Recipe for Meditation

I have often found that what has challenged me in my meditation practice is not my physical body, it's my mind.  Racing thoughts, excuses, fatigue, the list goes on. So, for this week's detox I have put together a blend of calming herbs to help the mind settle and prepare for meditation.
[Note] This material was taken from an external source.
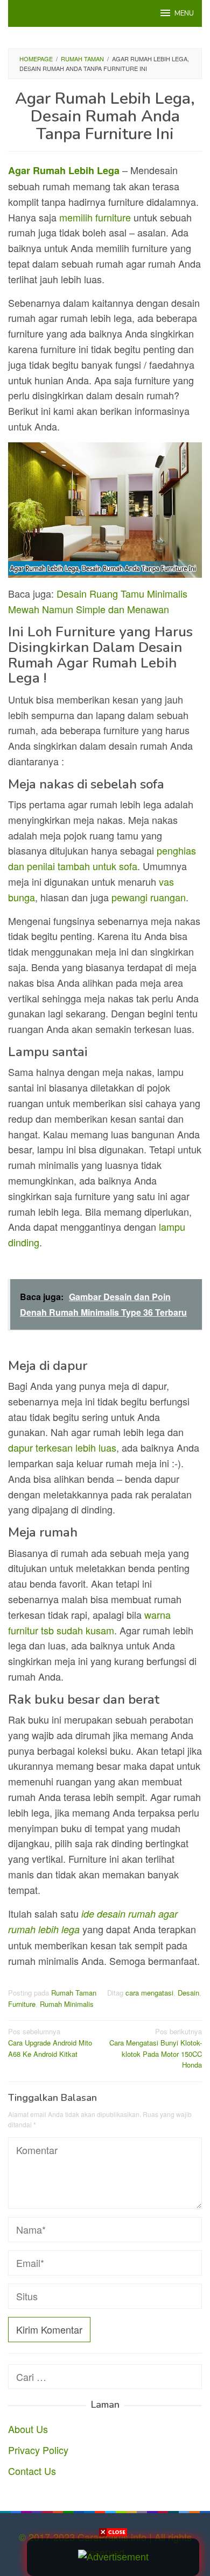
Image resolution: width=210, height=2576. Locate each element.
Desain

For racing thoughts there is no better herb than passionflower.  This stunning bloom is well-known for its ability to stop the mind from behaving like a broken record player.  Often prescribed for insomnia, it helps to cease the thoughts that prevent sleep without causing drowsiness the following morning.

Linden flowers (also called lime blossom) are a favourite of mine.  Linden blossoms are commonly used to induce a relaxed state, prevent migraines and to lower blood pressure due to arteriosclerosis by gently removing arterial plaque.

Lemonbalm is a member of the mint family and adds a delicious flavour to any blend.  This healing plant is commonly used to reduce anxiety, promote sleep, and ease nervous tension.

Recipe -makes 1 cup

1/4 tsp dried passionflower

1/4 tsp dried linden blossoms

1/4 tsp dried lemonbalm

-Allow to steep for 10 minutes and enjoy.



Great sources for herbs in downtown Toronto are Herbie's Herbs at 556 Queen Street West and Qi Natural Food at various locations.

Sources for the information in this post are: David Hoffmann, 'Holistic Herbal: A safe and practical guide to making and using herbal remedies', HarperCollins: 1990. Patrick Holford, 'New Optimum Nutrition for the Mind', Basic Health Publications: 2009.